I saw a similar thing with Peter Maxwell Davies who was also pushing for a bigger sense of engagement with music, saying that, at its heart, music education needs to be about kids working with each other and actually composing music themselves.

The education system is far too heavily focused on receiving things, analysing things, remembering things - unless you already have the spark in you and you run with it on your own terms, there is very little encouragement of creativity and originality, which is what you really need if you want to develop intelligent young people. Sadly, even though politicians meet with the likes of Pullman and Davies or their peers to discuss these things, they never bloody listen, and so it never ends up as policy.


----------



## Ukko

_Re the @WorldViolist post_

I 'like' this post. I'm pretty sure I don't agree with all of it, but I do agree with its general sentiment, and it is articulately presented. I do feel the need to say that the system isn't making people _stupider_. It's that the brains don't get exercise, so they don't develop either strength or flexibility - remarkably like the bodies.

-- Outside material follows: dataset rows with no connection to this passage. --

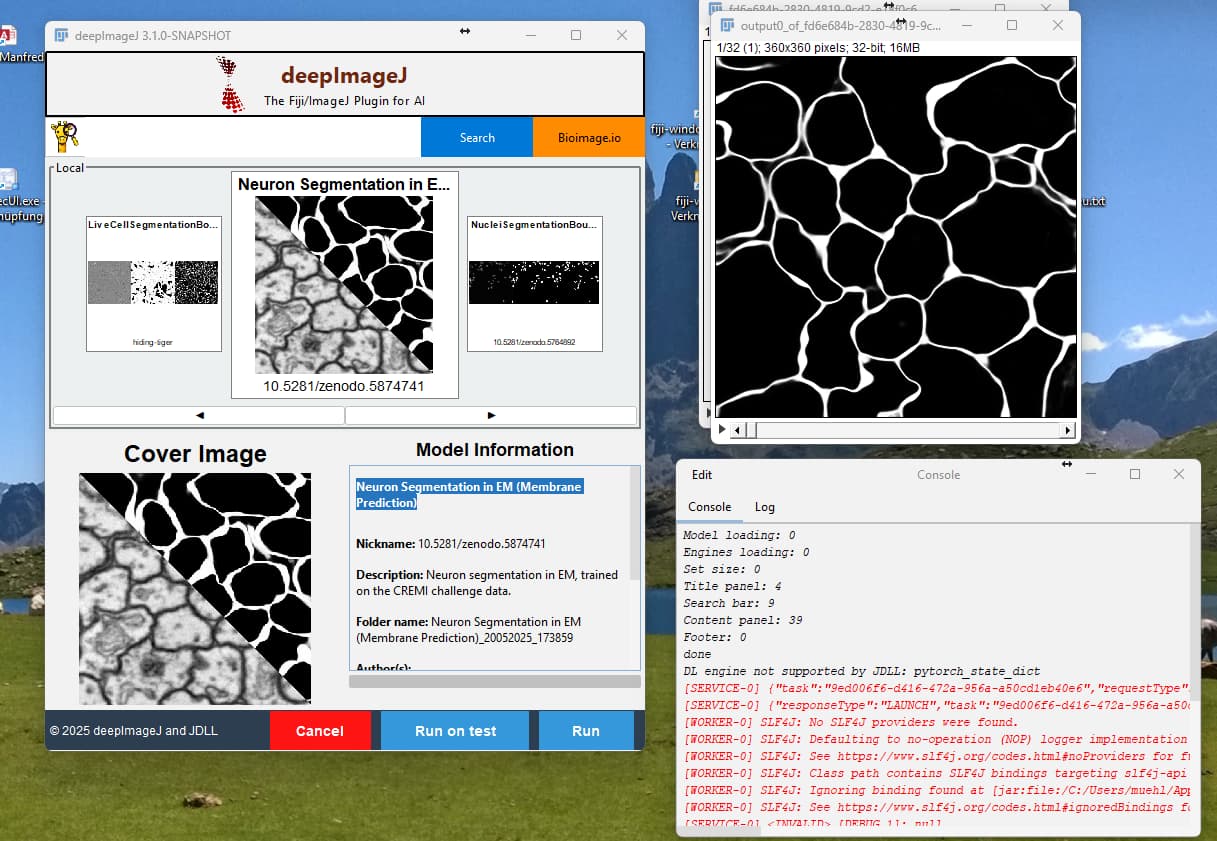Select the left arrow to browse previous models

[x=199, y=414]
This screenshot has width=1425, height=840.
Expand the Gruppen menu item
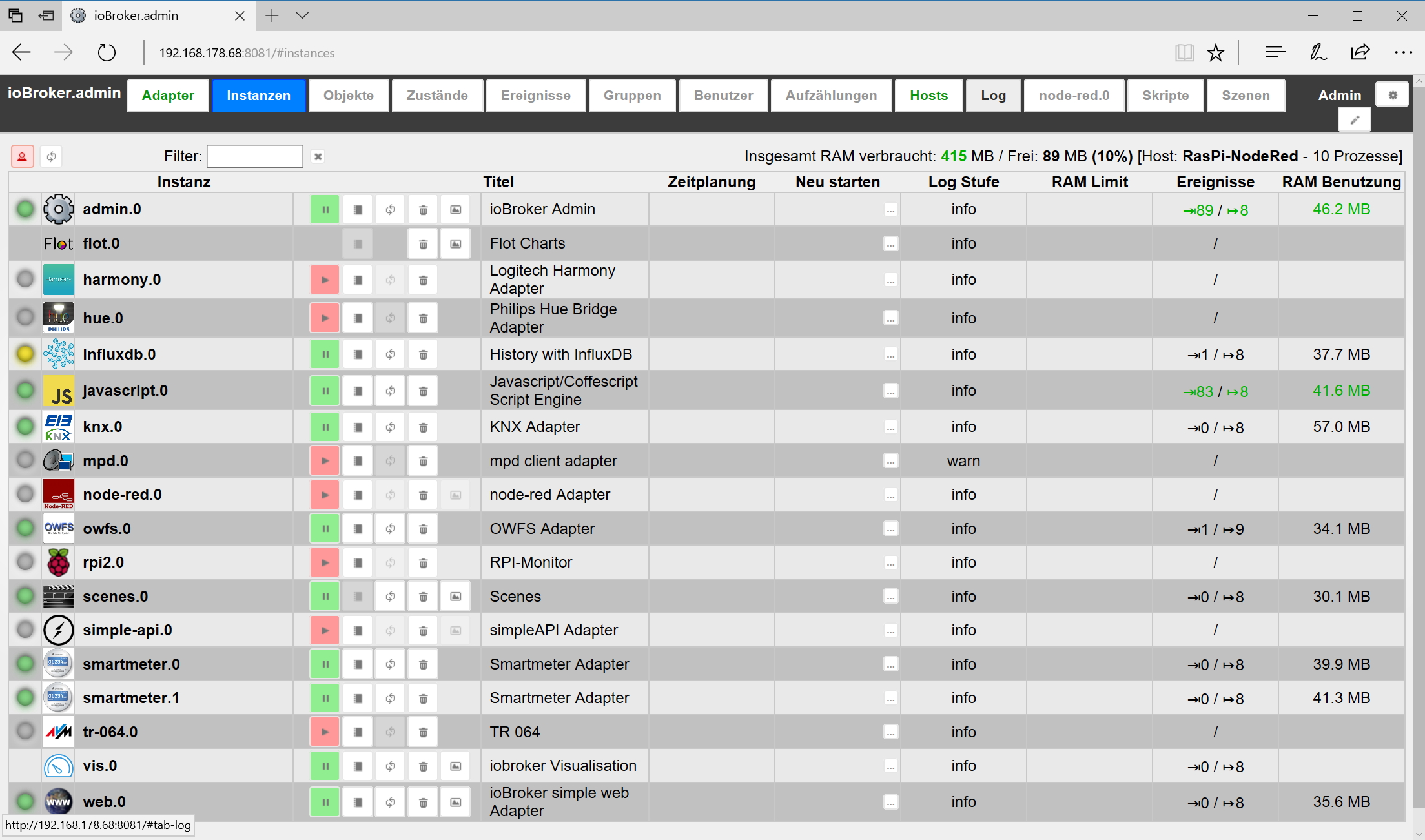tap(633, 95)
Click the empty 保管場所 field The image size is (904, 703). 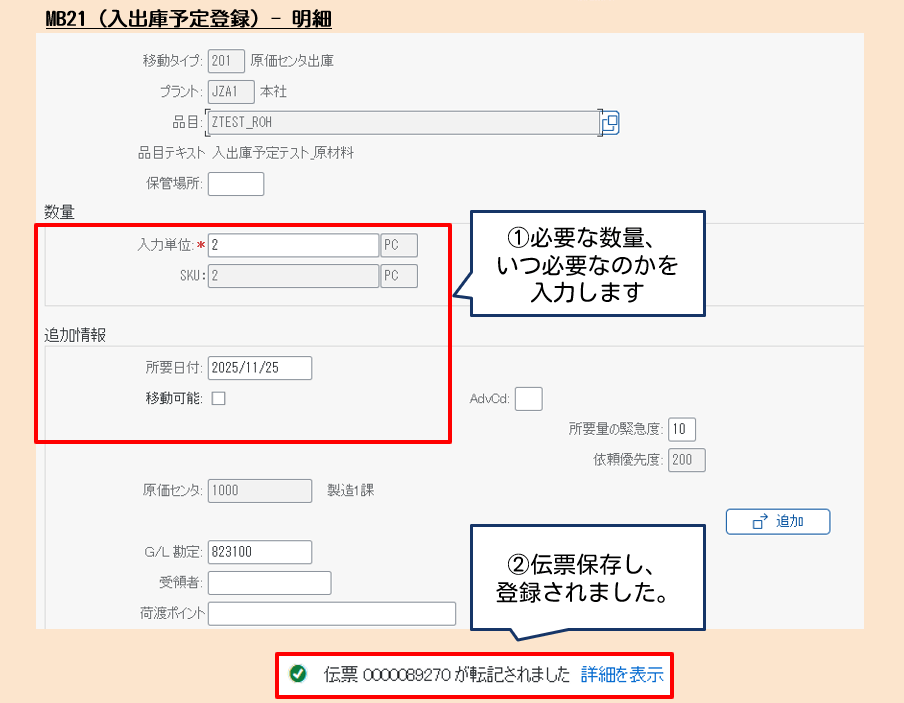click(x=237, y=183)
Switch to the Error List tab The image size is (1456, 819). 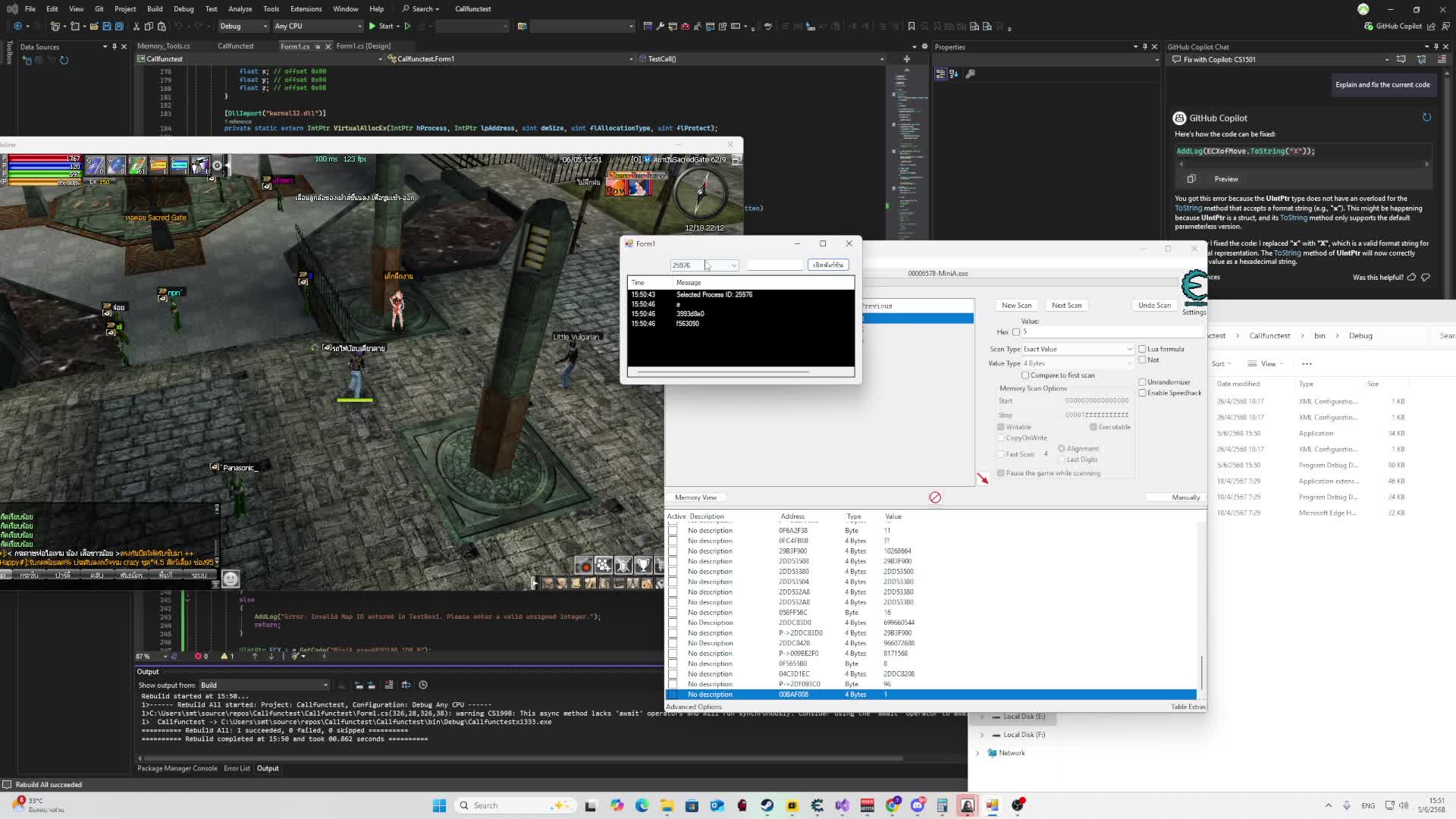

At least the jocks get _something_ exercised; and if they _study_ their games, their brains get work too. Too compartmentalized maybe, but maybe not.


----------



## World Violist

Hilltroll72 said:


> I do feel the need to say that the system isn't making people _stupider_. It's that the brains don't get exercise, so they don't develop either strength or flexibility - remarkably like the bodies.


That's a more tactful way of presenting it, yes.


----------



## Ukko

World Violist said:


> That's a more tactful way of presenting it, yes.


 'Tactful' isn't my forte (you may have noticed). I was going for precision. "Stupid" is one of those loaded words that kind of means more than it means. There are a lot of people, who rank from 90-100 on _Alma_'s favorite intelligence scale, who know very well what they know and do very well what they do. An individual's knowledge of carpentry, the Red Sox, and the history of our town may be first-rate. About paleontology, maybe not so much. He managed a 'straight C-' in high school, mainly by not falling asleep in class.

I feel it necessary to apologize for harping on this subject. It's just that the assumed superiority of the intelligentsia tends to annoy me. I am afflicted with the impression that many of these 'superior' people are drones in the lap of society. (How's that for a mixed metaphor?)


----------



## Almaviva

Hilltroll72 said:


> 'Tactful' isn't my forte (you may have noticed). I was going for precision. "Stupid" is one of those loaded words that kind of means more than it means. There are a lot of people, who rank from 90-100 on _Alma_'s favorite intelligence scale, who know very well what they know and do very well what they do. An individual's knowledge of carpentry, the Red Sox, and the history of our town may be first-rate. About paleontology, maybe not so much. He managed a 'straight C-' in high school, mainly by not falling asleep in class.
> 
> I feel it necessary to apologize for harping on this subject. It's just that the assumed superiority of the intelligentsia tends to annoy me. I am afflicted with the impression that many of these 'superior' people are drones in the lap of society. (How's that for a mixed metaphor?)


My take on this is purely scientific and statistical. It is possible for less intelligent people to be very happy and less tortured. There is no judgment of value in what I said about intelligence. But to pretend that these differences of intellectual quotient are not valid or do not exist defies logic and reality. And to call the acknowledgment that these differences do exist "elitism" is absurd.


----------



## Ukko

Almaviva said:


> My take on this is purely scientific and statistical. It is possible for less intelligent people to be very happy and less tortured. There is no judgment of value in what I said about intelligence. But to pretend that these differences of intellectual quotient are not valid or do not exist defies logic and reality. And to call the acknowledgment that these differences do exist "elitism" is absurd.


 "It is possible for less intelligent people to be very happy and less tortured."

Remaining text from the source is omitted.